Braise Cuttlefish Before Grilling, Or Other Cuttlefish Recipes?
Okay, I am wondering if I need to braise the cuttlefish to tenderness before I give them a good charring over coals on my Performer?
I know that braising would make it tender probably for sure since I've read it can be quite tough otherwise, but didn't know if a flash grilling would be enough to keep it from getting there.
I have frozen baby cuttlefish by the way. They are about 2" long each.
I'd like a good marinade too if you can just truly flash grill them, I have never cooked cuttlefish or even had it in a restaurant, but was intrigued and bought it after seeing it on a TV show online.
Your cuttlefish is too small to braise, then grill. After any time in hot liquid, they would be so small they would fall through the grates.....in general, larger cuttle fish can be roasted, grilled....or braised, then grilled. The following are braised Cantonese style.
You can grill or roast, stuffed or un-stuffed....roast sometimes is used interchangeably with grilled depending upon cuisine and style. Japanese consider grilling and roasted the same for cuttlefish.....as it's a popular street food or small food stall type item in many markets.

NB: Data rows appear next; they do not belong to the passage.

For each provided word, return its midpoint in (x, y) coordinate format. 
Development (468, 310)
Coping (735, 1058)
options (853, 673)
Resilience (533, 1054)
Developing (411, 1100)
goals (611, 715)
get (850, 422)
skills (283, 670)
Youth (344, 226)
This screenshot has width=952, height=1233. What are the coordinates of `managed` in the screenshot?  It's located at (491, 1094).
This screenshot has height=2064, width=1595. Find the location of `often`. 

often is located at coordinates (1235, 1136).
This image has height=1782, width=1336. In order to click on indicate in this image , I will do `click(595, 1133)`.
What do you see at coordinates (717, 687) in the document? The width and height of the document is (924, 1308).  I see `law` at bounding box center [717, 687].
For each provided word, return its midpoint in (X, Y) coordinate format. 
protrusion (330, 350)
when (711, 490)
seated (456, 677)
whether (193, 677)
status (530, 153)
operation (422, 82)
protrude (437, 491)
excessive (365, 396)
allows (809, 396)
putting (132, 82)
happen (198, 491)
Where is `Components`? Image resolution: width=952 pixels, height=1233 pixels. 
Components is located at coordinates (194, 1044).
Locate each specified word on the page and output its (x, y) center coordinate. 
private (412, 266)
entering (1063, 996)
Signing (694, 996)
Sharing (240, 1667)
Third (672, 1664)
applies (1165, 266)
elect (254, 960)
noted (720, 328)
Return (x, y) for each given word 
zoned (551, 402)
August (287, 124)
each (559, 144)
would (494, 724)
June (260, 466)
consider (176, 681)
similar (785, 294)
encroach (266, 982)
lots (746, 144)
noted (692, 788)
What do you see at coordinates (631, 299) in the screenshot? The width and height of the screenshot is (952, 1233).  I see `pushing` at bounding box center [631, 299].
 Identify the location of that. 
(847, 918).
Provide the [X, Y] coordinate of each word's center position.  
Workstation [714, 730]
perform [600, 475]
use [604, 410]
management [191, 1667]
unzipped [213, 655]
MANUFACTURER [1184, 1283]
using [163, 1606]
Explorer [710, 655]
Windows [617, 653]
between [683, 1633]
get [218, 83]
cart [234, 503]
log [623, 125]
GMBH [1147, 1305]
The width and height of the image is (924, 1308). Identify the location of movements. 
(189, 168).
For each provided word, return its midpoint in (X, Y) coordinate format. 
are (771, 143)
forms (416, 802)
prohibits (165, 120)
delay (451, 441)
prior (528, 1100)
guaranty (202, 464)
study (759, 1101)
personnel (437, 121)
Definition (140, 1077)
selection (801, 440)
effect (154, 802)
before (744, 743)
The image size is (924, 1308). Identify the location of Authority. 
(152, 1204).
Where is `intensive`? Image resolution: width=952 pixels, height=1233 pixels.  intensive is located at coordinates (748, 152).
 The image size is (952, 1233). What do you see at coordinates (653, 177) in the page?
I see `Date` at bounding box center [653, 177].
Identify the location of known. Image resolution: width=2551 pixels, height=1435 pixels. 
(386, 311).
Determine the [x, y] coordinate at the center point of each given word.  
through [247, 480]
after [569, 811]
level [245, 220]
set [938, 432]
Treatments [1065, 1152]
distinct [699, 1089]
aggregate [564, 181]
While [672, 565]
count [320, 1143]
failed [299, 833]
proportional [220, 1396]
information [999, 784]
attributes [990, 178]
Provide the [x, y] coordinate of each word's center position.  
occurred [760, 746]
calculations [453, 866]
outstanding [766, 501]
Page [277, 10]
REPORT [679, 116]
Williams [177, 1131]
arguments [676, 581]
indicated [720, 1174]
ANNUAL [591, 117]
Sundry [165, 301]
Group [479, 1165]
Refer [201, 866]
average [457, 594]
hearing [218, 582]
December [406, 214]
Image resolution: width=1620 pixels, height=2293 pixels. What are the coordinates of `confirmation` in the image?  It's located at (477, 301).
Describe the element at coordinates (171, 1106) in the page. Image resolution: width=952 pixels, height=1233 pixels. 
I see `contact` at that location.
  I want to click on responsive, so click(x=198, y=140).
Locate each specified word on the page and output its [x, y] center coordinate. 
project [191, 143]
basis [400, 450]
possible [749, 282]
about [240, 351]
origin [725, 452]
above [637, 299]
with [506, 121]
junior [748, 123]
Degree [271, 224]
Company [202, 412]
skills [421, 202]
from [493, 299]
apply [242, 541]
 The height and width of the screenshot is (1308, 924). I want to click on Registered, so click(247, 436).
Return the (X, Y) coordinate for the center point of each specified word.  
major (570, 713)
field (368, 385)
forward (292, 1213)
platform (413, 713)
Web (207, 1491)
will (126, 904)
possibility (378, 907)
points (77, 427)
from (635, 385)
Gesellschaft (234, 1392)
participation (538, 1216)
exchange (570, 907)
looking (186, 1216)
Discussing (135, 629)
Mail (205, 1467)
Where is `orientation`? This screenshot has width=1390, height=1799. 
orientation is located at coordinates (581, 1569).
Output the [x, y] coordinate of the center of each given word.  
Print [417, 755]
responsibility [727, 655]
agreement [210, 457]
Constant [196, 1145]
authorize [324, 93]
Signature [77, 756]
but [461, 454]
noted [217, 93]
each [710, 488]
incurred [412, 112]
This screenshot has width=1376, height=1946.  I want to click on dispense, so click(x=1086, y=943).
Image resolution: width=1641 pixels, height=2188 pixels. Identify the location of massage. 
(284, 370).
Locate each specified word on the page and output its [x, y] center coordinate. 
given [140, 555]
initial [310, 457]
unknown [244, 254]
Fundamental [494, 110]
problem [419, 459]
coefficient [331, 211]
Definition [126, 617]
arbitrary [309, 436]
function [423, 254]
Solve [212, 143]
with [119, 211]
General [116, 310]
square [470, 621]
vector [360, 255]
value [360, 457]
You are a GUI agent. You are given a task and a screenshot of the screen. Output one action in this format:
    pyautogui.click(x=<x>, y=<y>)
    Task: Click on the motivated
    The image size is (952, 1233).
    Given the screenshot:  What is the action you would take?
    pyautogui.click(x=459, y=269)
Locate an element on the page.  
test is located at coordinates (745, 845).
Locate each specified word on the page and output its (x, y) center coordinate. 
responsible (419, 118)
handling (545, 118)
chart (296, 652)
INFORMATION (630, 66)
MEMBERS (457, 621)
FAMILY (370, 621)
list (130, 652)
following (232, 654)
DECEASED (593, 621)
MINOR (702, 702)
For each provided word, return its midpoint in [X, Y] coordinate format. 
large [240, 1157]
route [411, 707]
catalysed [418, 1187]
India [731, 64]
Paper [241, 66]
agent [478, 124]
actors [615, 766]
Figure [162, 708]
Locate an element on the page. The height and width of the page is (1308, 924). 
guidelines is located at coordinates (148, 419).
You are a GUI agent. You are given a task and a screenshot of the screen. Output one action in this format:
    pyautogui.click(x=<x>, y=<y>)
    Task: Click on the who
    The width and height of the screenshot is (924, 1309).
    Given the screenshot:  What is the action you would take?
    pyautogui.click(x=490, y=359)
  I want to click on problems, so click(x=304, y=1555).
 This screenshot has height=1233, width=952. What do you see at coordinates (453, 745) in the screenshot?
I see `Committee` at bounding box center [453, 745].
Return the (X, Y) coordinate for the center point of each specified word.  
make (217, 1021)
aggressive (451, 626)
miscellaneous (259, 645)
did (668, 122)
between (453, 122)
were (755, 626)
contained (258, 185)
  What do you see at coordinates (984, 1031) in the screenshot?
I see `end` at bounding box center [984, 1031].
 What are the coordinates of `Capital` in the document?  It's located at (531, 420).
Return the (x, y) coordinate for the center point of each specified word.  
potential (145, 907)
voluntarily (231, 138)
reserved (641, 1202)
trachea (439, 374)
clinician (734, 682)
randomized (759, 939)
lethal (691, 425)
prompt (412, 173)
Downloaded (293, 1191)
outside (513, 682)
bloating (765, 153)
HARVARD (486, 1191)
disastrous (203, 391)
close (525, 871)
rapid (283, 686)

With regards to stuffing.....each Christmas Eve my best friend family recipe is stuff with breadcrumbs and other seasoning and braise in tomato sauce as part of their Feast of the Seven Fishes dinner.
One of the coolest looking Stuffed Squid recipes I can recall having many years ago in a Sushi Restaurant in NYC was called Tigers Eye. They took a piece of Salmon, wrapped it in Nori/Laver/Seaweed and stuffed it inside the Squid Tube. When grilled and sliced, it looked exactly like a Tiger's Eye and the presentation was very impressive.
Personally, I like all types of Squid, Cuuttlefish or Octopus, whether poached, pan sautee or braise.....and I very much enjoy them all simply grilled finished with olive oil and fresh lemon, e.g., like a seafood salad Italian or Greek style served war....never cold and sitting in any acid.